Selected and justify the installation scheme for the electromechanical hardening of the outer and inner surfaces of cylinders, designed the current supply device and raskatnoy heads held hardening prototype cylinders, regression equations and selected the optimum conditions of hardening, defined corrosion resistance of the machined surface that is new in this field of research
A review of the literature found that a certain facility for electromechanical hardening of detail to be developed conductive device raskatnaya head for hardening of the outer and inner surfaces of cylinders jacks advancing conveyors. As it is not justified rational regimes of hardening. A raskatnaya head, cylinder differ by the presence of a unilateral action, for the clamping rollers. This design allows the hardening in different modes. The design of the conductive device, characterized the presence of three current collection brushes and conductive rings associated with the cartridge screws having contact elements. This design provides the necessary safety devices to regulate the current strength and speed of running in a wide range of values. Thus, it can provide the necessary micro-hardness and surface roughness. Based on experimental studies on the existing methods of the mathematical model of the influence of four variables on the value of the microhardness and surface roughness. The rational mode EMI: current density j = 500 ... 750 A/mm2, contact pressure rollers p = 300-500 N/mm2, the running speed V = 7 ... 14 m / min, at which the surface roughness in the range Ra = 0,6 ... 0,7 m along with high values of microhardness Nm = 6000 ... 7000 N/mm2. By the method developed in the IGD im.
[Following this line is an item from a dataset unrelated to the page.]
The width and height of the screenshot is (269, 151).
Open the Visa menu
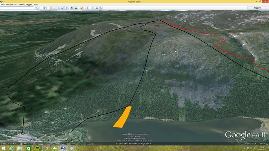(x=16, y=5)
AA Skochinskiy accelerated tests were conducted on the corrosion resistance of materials. From the results of the study implies that a rational mode EMI, in which there is no corrosion of the tested samples, is a mode with a current density j = 600 ... 700 A/mm2
In writing this essay master's work was not completed. The final work you can be obtained from the author or supervisor since December 2010.